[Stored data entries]
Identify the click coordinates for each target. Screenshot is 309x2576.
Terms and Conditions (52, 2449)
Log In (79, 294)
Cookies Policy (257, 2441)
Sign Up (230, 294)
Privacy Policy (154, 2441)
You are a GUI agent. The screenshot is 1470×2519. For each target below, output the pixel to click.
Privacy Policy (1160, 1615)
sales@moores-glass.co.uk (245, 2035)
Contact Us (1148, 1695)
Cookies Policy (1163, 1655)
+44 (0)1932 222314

• **Problem requirements**:
In the records above, find every line with the word "click" and copy it.

• **Exercise solution**:
Identify the click coordinates for each target. Screenshot is 309x2576.
You are a GUI agent. The screenshot is 1470×2519. For each target below, output the pixel to click.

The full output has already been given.